Back in the 1990′s, flamboyant France and Manchester United star Eric Cantona derisively labelled Didier Deschamps, the captain of the 1998 World Cup winning French team, a ‘water carrier’. The current Les Bleus coach, who used to play as a central defensive midfielder, did not for sure have the skill and panache of a Zinedine Zidane, Cristophe Dugarry or a Youri Djorkaeff. But his importance to the side lay in the fact that his constant presence in front of the back four enabled the likes of Zidane and Djorkaeff to focus on their attacking game, and paved the way for the French team’s first and so far only ever success in the competition. Employed in a similar role at Juventus, Chelsea and Marseille among other clubs during his career, Deschamps is a true success story, maximising his potential for the best of his team.
In today’s world, for every Cristiano Ronaldo, Lionel Messi, Wayne Rooney or Sergio Aguero, there is a Xabi Alonso, Sergio Busquets, Michael Carrick or Gareth Barry. Specialising in the unspectacular, making consistency their hallmark, these modern-day ‘water carriers’ are- in many ways, adaptations of the Deschamps 2.0 model.
The fast-paced, pass-and-move nature of football today makes it more and more difficult for a pure defensive midfielder to find a spot in top quality sides. The focus is now more on the sort of player who presents a wide range of pin-point passing, capable of sitting in the hole between defense and attack and orchestrating play from that role.
Veterans Andrea Pirlo and Paul Scholes still display masterclass in this role, which ironically enough, is one both of them have adapted to over the course of time. The tactical acumen of both Pirlo and Scholes enabled them to improve their attacking, box-to-box styles into one that suited their age, helping them preserve their legs for a longer time.
Among the younger (comparatively) crop, Yaya Toure is in a class of his own. The major reason behind Manchester City‘s title run last year, the younger Toure is however, not just a classic Deschamps model.
The Ivorian is next to impossible to contain when he has the ball at his feet and has one of the sharpest minds in the game when it comes to reading situations – defensive and offensive. While he is arguably at his most destructive when playing in a deeper role, City’s manager Roberto Mancini has of late shown an inclination to employ him further up the pitch, especially against weaker opposition.
But even at City, Toure depends a lot on the yeoman service provided beside him by the likes of Gareth Barry, Javi Garcia, Jack Rodwell, and in the past, Nigel de Jong. Barry’s contribution to the Blues’ game is particularly important. With the England man out injured early in the season, City struggled to get their game going, as summer signing Rodwell is still taking time to get used to a new setup.
Once the former Aston Villa skipper came back from injury, he provided an immediate boost to the Premier League champions’ style of play. For a former naturally left-sided winger turned defensive midfielder, Barry seems completely at ease in his central role. His range of passing is an added incentive while his defensive work is certainly commendable.

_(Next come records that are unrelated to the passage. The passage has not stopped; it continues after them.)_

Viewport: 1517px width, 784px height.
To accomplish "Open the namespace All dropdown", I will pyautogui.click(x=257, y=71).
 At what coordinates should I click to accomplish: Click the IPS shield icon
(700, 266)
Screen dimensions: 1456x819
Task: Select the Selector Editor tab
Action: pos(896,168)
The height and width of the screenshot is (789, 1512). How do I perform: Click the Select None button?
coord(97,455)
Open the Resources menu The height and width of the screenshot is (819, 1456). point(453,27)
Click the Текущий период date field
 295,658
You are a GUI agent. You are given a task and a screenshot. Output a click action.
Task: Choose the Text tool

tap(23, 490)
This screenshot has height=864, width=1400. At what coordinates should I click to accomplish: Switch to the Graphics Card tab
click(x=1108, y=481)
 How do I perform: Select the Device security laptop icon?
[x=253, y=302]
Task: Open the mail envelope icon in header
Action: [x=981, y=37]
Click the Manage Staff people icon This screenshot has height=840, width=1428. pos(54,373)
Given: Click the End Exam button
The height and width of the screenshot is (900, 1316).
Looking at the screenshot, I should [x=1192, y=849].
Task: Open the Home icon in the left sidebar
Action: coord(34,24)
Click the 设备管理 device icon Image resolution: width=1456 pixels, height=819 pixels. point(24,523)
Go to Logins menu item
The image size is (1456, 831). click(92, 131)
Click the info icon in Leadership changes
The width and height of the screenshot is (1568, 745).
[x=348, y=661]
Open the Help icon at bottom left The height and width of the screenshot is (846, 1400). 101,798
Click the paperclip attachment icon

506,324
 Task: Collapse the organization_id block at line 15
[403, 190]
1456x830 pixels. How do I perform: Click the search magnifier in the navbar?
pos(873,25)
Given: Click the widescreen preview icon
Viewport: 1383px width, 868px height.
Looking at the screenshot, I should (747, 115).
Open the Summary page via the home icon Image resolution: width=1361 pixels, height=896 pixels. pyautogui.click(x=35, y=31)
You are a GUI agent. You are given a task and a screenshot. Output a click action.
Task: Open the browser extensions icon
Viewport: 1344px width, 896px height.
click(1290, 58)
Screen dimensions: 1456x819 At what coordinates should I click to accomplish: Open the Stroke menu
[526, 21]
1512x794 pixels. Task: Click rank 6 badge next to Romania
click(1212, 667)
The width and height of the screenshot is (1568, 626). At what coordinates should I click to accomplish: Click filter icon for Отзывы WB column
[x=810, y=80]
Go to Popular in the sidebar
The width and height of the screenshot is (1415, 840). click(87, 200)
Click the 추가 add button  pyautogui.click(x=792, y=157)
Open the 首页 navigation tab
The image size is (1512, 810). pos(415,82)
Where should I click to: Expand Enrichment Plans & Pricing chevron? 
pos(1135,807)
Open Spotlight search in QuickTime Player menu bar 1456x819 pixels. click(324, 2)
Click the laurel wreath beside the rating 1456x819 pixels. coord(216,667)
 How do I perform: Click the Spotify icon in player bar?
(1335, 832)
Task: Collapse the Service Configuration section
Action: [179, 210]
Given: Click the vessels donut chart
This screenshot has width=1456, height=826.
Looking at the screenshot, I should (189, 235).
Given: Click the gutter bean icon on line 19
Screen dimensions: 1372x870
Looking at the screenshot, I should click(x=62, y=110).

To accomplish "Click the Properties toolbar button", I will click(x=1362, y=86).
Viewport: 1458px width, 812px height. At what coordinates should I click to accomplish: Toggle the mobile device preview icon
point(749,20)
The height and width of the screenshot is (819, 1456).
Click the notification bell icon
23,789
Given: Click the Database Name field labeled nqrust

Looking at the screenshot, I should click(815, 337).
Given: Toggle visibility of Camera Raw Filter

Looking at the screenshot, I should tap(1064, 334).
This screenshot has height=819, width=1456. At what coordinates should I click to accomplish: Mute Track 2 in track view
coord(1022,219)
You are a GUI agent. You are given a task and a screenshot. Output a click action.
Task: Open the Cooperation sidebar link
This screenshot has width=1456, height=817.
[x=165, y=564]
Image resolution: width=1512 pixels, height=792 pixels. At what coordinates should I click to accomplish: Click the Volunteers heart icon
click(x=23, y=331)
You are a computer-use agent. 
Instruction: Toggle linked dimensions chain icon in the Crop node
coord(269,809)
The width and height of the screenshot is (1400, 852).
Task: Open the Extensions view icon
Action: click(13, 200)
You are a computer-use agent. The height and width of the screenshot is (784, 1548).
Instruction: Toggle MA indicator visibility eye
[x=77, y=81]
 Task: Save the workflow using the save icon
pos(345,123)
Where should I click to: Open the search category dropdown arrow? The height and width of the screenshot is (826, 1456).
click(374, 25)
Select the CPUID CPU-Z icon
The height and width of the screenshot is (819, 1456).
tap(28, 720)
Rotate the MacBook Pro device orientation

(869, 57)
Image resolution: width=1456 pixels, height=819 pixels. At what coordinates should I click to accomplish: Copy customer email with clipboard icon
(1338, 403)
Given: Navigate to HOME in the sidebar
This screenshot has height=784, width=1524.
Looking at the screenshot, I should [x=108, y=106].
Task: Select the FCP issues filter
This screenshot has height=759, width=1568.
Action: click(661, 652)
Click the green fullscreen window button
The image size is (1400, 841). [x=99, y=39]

Across Manchester, Carrick provides a step-up in class compared to Barry. Wearing the number 16 made famous by the charismatic Roy Keane, Carrick is certainly not a replacement for the Irishman as he was touted to be when signed from Tottenham in 2006. Indeed, Carrick is his own man, with a range of passing possibly unsurpassed in the Premier League. A true professional you’d love to have in your side, Carrick’s career, especially for England, has been overshadowed by the more attacking options of Steven Gerrard and Frank Lampard. However, had England managers – past and present – employed him alongside one of those two, the national side might have provided better results.
Spain is an example of a national side whose international success has been driven by just that sort of a formula. When they won the Euro in 2008, Marcos Senna provided the muscle down the centre, enabling Xavi Hernandez, Andres Iniesta and the rest to do what they do best. Busquets certainly provides a lot more for Spain than Senna and fits seamlessly into the system employed by the La Roja and Barcelona.
The partnership of Alonso and Busquets is critical to Spain’s success, probably even more than the attacking players in front of them. If a Xavi or an Iniesta is out injured, the likes of Cesc Fabregas, David Silva, Santi Cazorla, Jesus Navas and others can fill in. But it would be quite a hard task to fill the boots of Alonso or Busquets.
Any successful football team, internationally or at club level, owes a lot to these players. When the Netherlands reached the final of the 2010 World Cup in South Africa, De Jong and Mark van Bommel were two of their most effective players. Sami Khedira and Bastian Schweinsteiger provide similar options for the Germans while Daniele de Rossi and Pirlo are Italy’s go-to men for these spots.
While the flashy wingers, all-action trequartistas, clinical marksmen and a solid backline are all extremely important to mould a winning combination, the link-up play and multiple options that these world class ‘water carriers’ provide are simply irreplaceable.